In a famous psychology experiment, participants watching a video of people passing a basketball around while moving missed a remarkable sight: Midway through the video, someone wearing a gorilla suit strolls through the exercise, pauses to beat his chest, and moves on. Participants were asked with a cognitive task: counting the number of passes made by players wearing white shirts, and the focus on one activity induced a kind of blindness to the extraordinary visitor.
A new study shows that inattentional deafness exists, too. Forty-five people listened to a 3D, stereo recording, lasting just over a minute, of two men and two women independently discussing preparations for a party. Half the participants were instructed to listen closely to the men’s conversation, half to the women’s. Halfway through the recording, a man moves through the audio landscape saying “I’m a gorilla. I’m a gorilla,” before exiting. This lasts 19 seconds.
Afterward, when asked if they heard anything odd, 90% of the participants who were attending to the male voices mentioned the gorilla-man — but only 30% of the participants focusing on the female voices did.

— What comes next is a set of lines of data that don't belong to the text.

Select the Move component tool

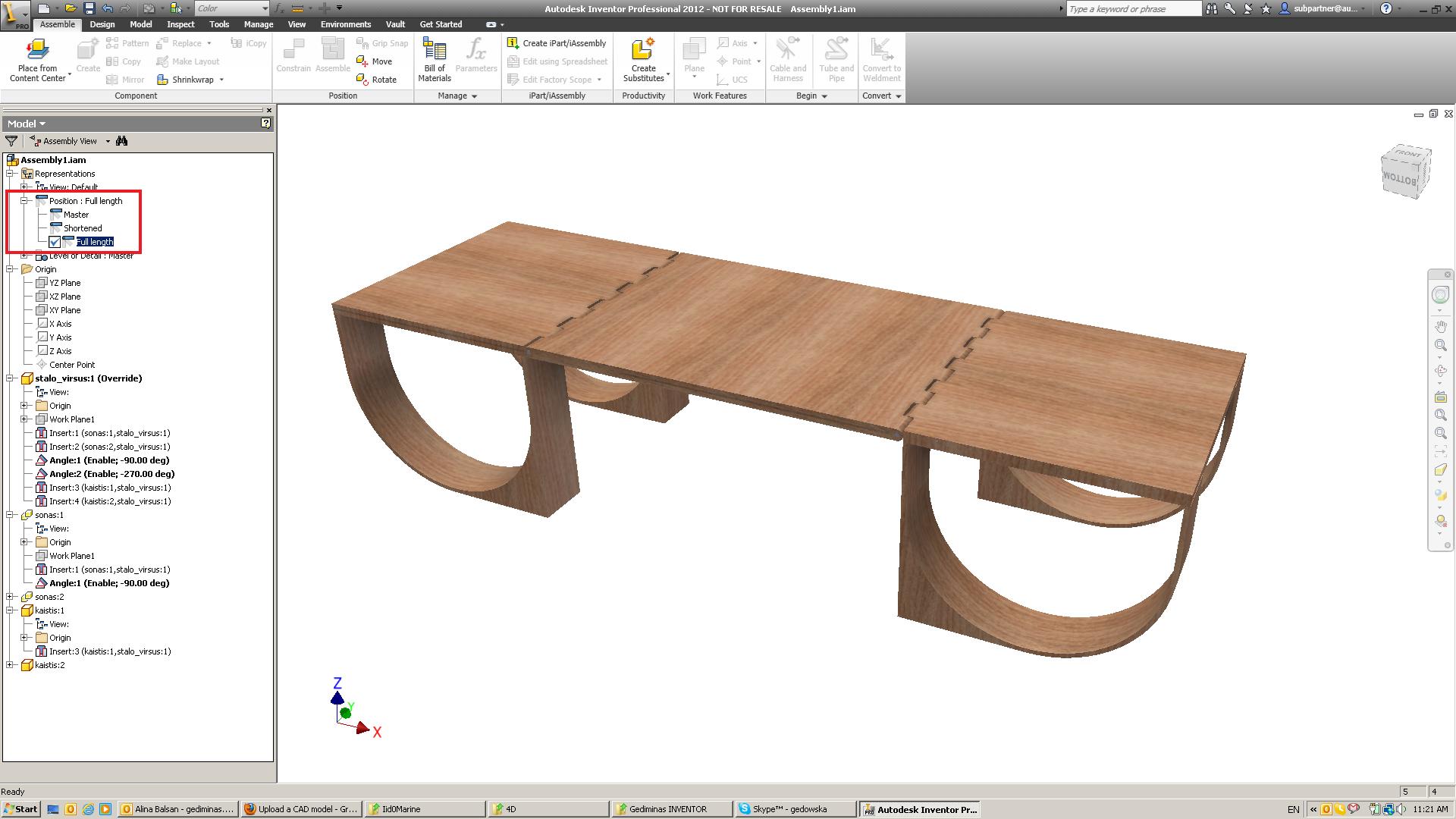[x=375, y=61]
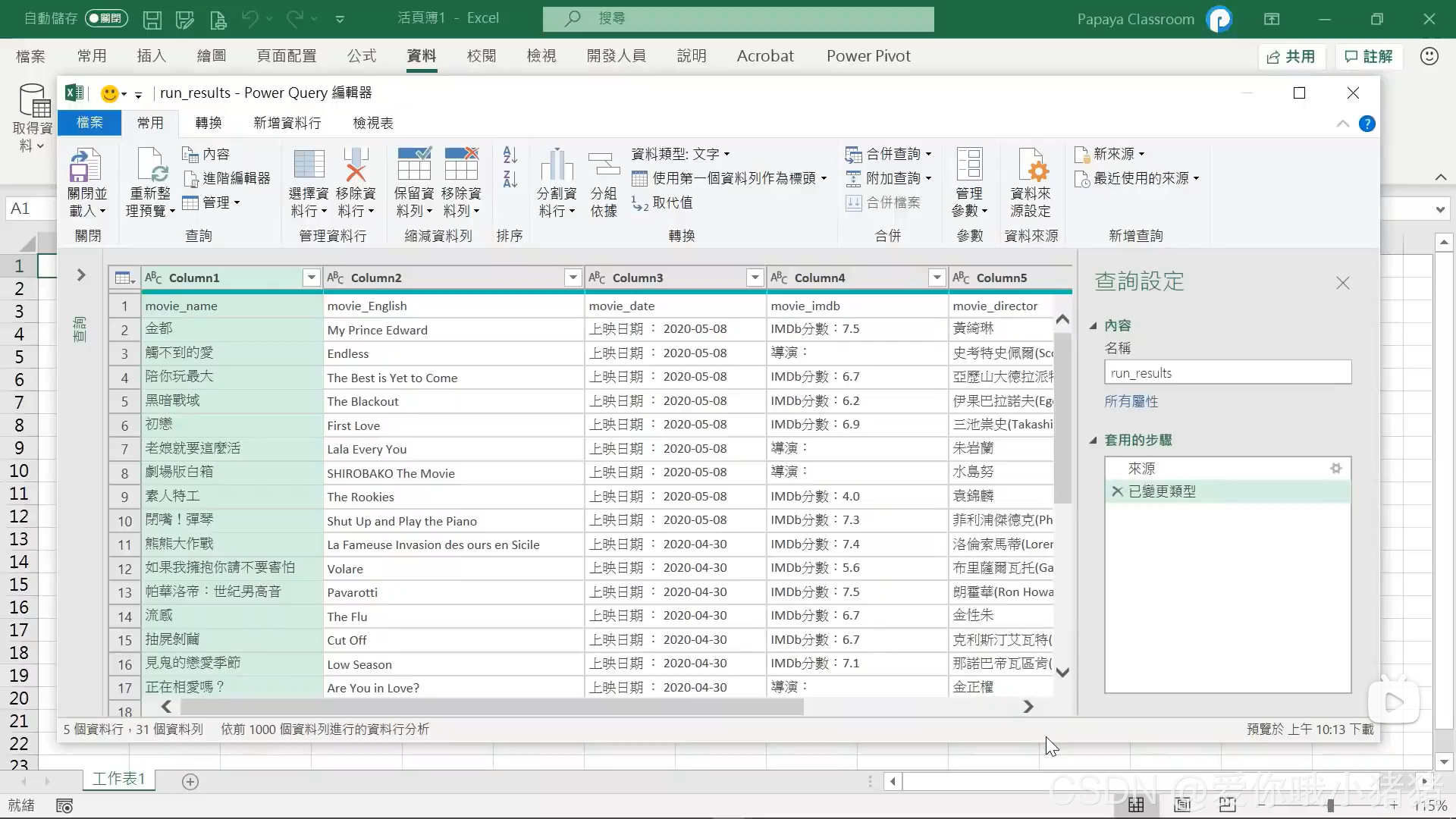1456x819 pixels.
Task: Click the All Properties link
Action: [1131, 401]
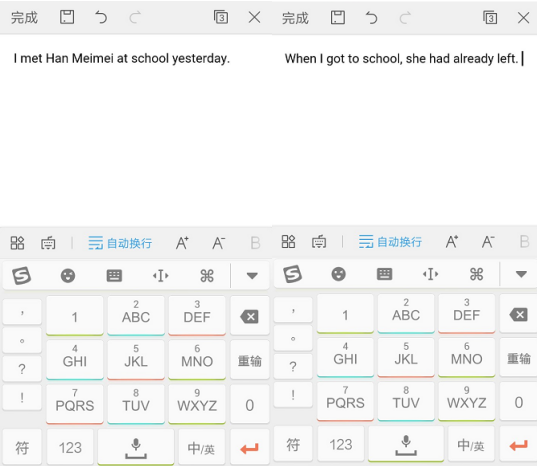This screenshot has height=466, width=537.
Task: Toggle bold B in right format bar
Action: [x=524, y=241]
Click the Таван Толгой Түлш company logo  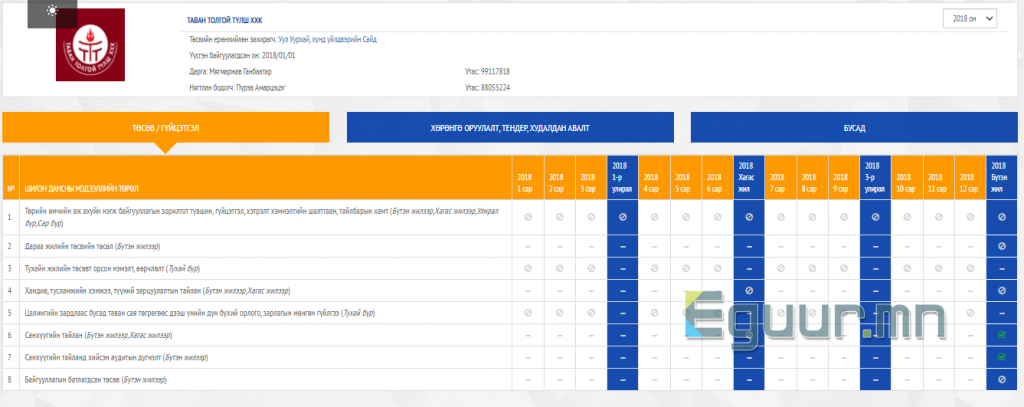pos(91,46)
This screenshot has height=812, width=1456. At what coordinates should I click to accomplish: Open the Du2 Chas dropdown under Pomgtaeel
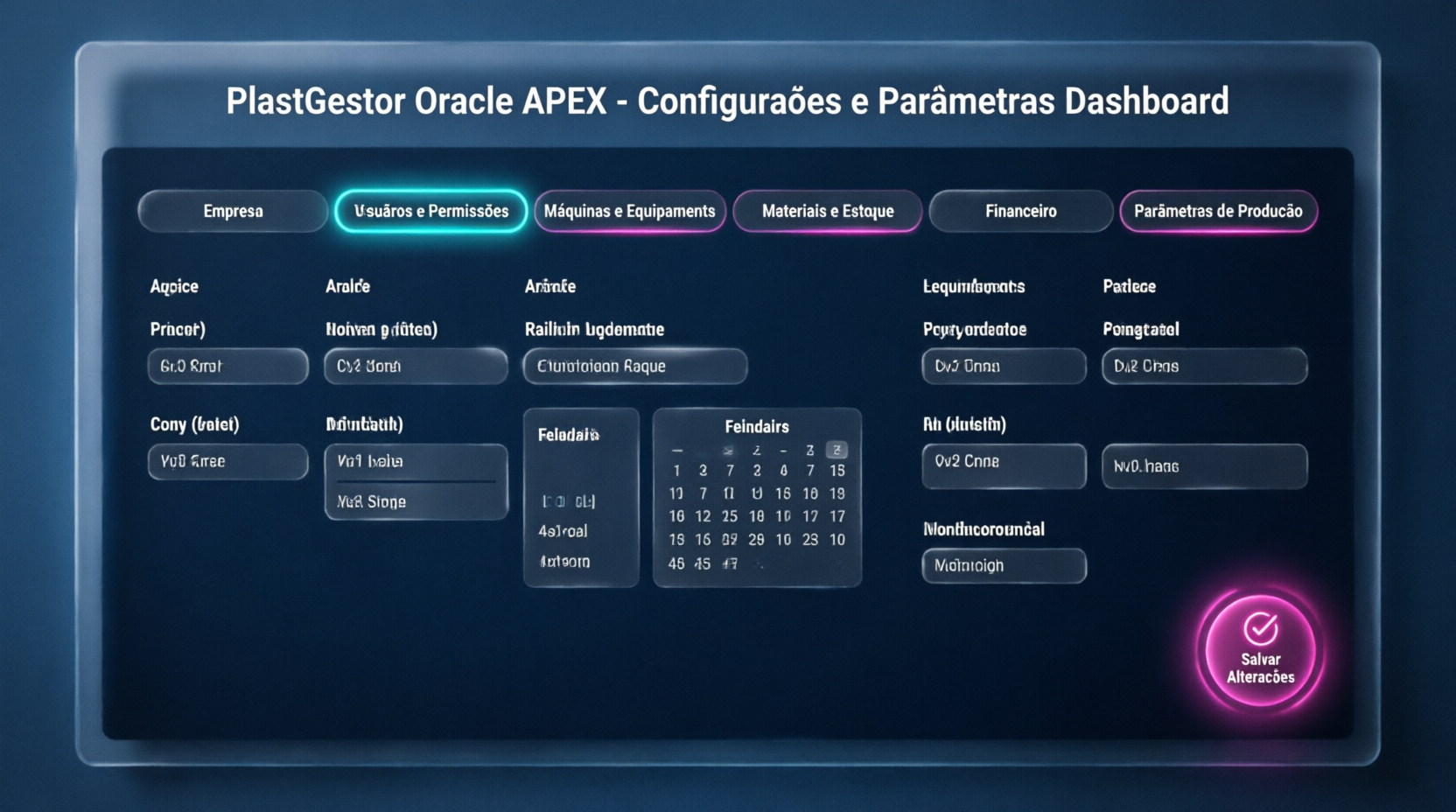(1204, 366)
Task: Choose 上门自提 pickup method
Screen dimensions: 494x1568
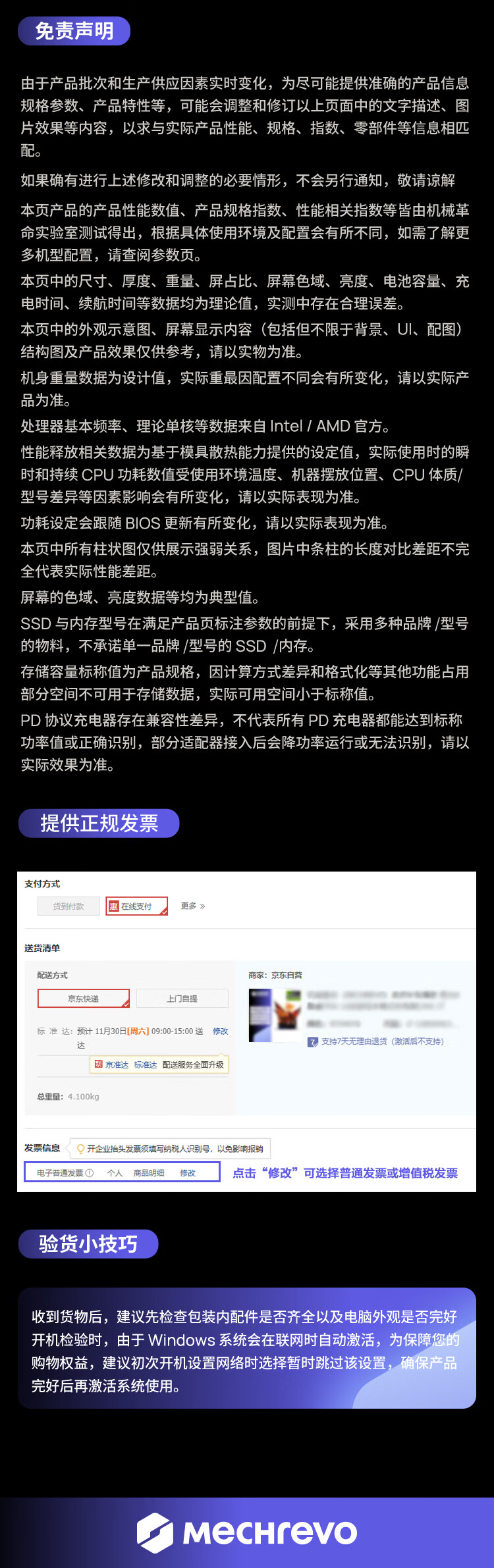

All but one of 45 people in a control group—they were asked simply to listen to the tape—mentioned the gorilla interloper immediately.
As it happens, the path the gorilla took, in this experiment, took him closer to the men than to the women—so spatial proximity to the male voices played some role. To test how great that role was, the researchers did a second experiment in which the male gorilla-voice appeared nearer to those of the women. That reduced the effect but hardly eliminated it: 55% of listeners told to pay close attention to the female speakers failed to notice the person saying, “I’m a gorilla.”
Very interesting how we can be dismissive of visual and auditory cues when we shift our attention.